Five years ago, running production Postgres on Kubernetes was a niche choice that came with operational pain. Today it is a real option that several large companies have committed to. The tooling is mature; the failure modes are tractable; the cost story is competitive with managed services for many workloads.

It is also still more work than RDS. Here is the framing I use when teams ask whether to run Postgres on Kubernetes.

The case for Postgres on Kubernetes

The upsides:

  • Cost: a self-hosted Postgres on K8s on EC2 reserved instances can be 50-70% cheaper than RDS for the same instance size.
  • Control: you control the version, extensions, configuration, monitoring stack. No managed-service quirks.
  • Multi-cloud or on-prem: same operator works on GKE, AKS, EKS, or bare metal.
  • Backup and DR: usually integrated with object storage, more flexible than managed defaults.

The case against

  • Operational burden: someone on your team owns the database. Upgrades, patches, vacuum tuning, capacity planning.
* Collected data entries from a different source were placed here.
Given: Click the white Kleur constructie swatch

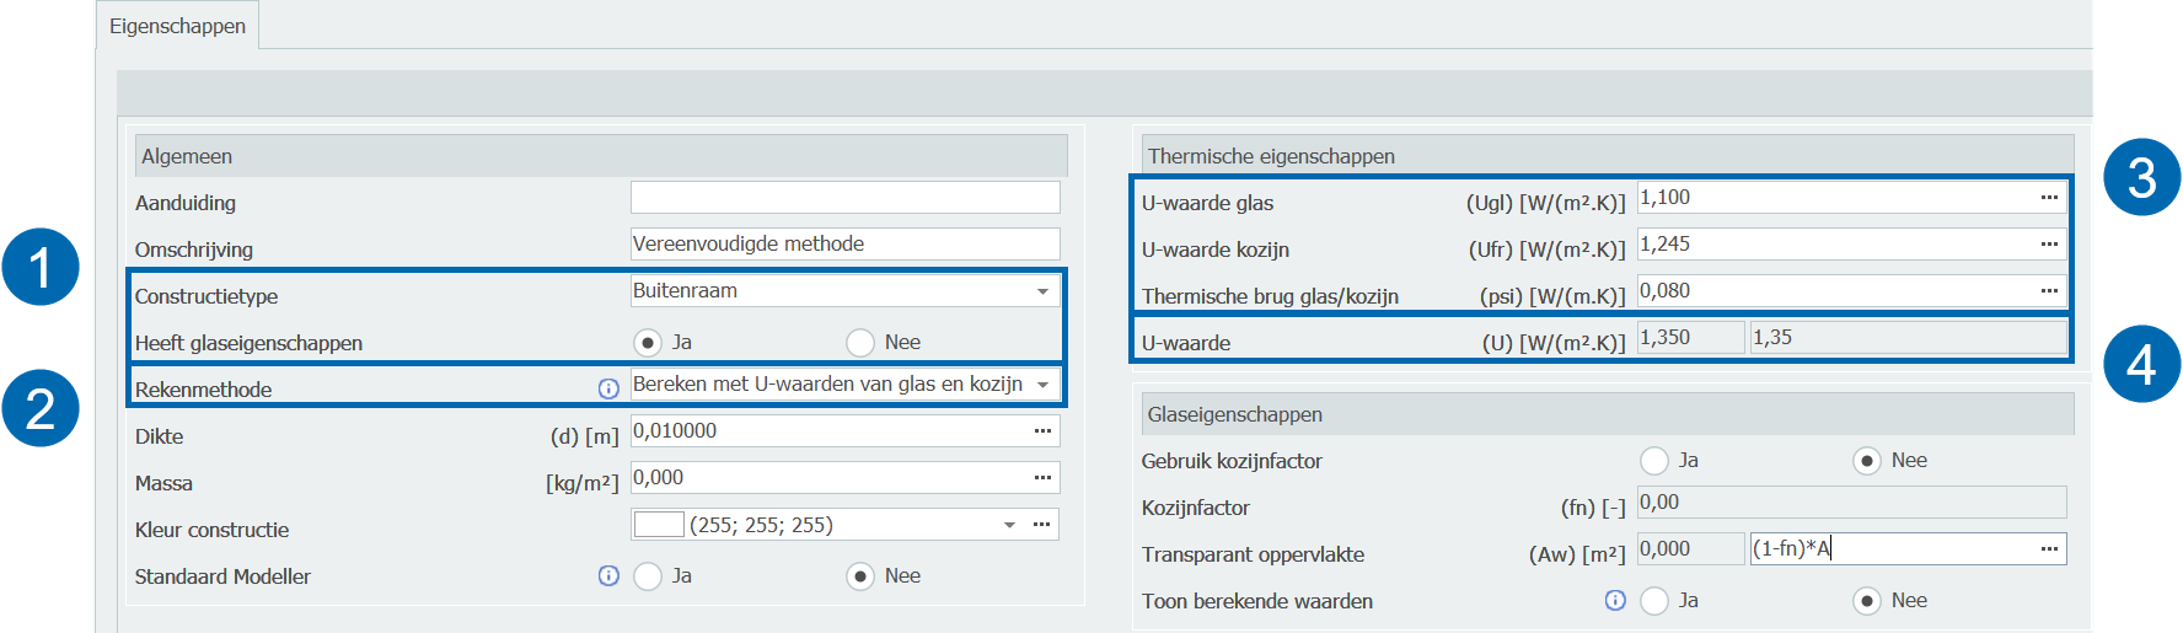Looking at the screenshot, I should click(659, 525).
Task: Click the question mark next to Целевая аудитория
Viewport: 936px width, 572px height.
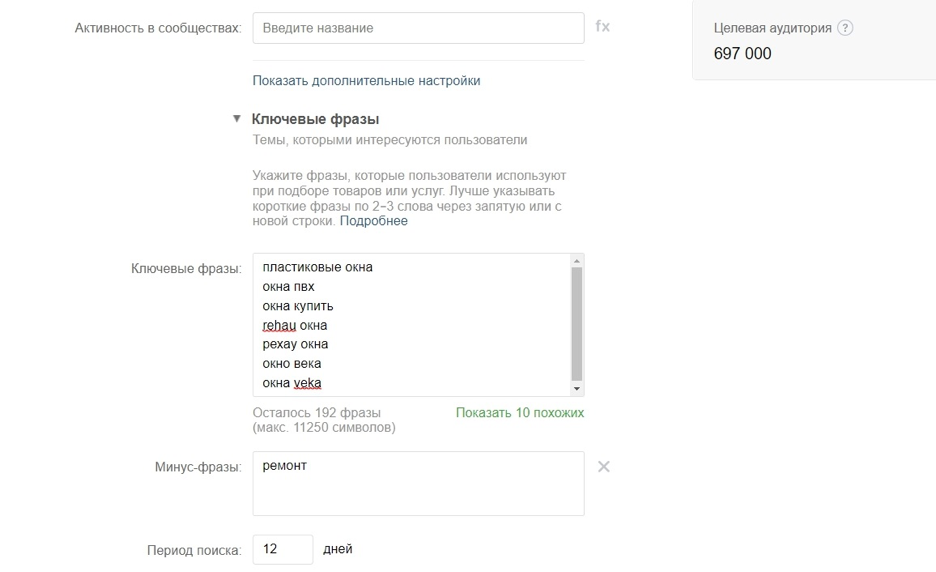Action: (845, 28)
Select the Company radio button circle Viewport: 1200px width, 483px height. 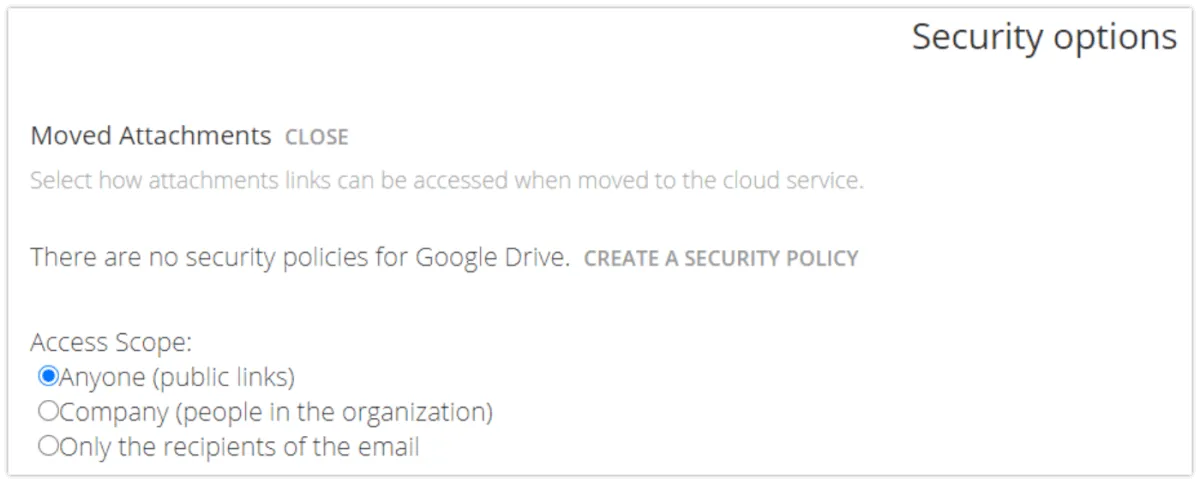48,411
Managed services handle most of this for you.
  • Failover: K8s operators handle failover but the integration with application reconnection is something you have to test.
  • Storage: persistent volumes on K8s have come a long way but are still trickier than RDS's instance-attached EBS.
  • Disk performance: not all CSI drivers have RDS-grade performance. Test on your specific stack.

My default recommendation: if you have a dedicated DBA-style engineer (or a team that can absorb that role), Postgres on K8s is viable. If you do not, RDS is worth its premium.

The operators worth considering

Three mature options:

CloudNativePG — relatively young, well-designed, growing fast. Strong opinions about the right way to run Postgres on K8s. The recommended choice for new deployments today.

Crunchy Postgres Operator (PGO) — mature, conservative, owned by Crunchy Data. Excellent backup story (pgBackRest integration). Good choice for teams that value stability.

Zalando Postgres Operator — battle-tested at Zalando's scale. More opinionated than the others, slightly more complex. Use it if you want what Zalando uses.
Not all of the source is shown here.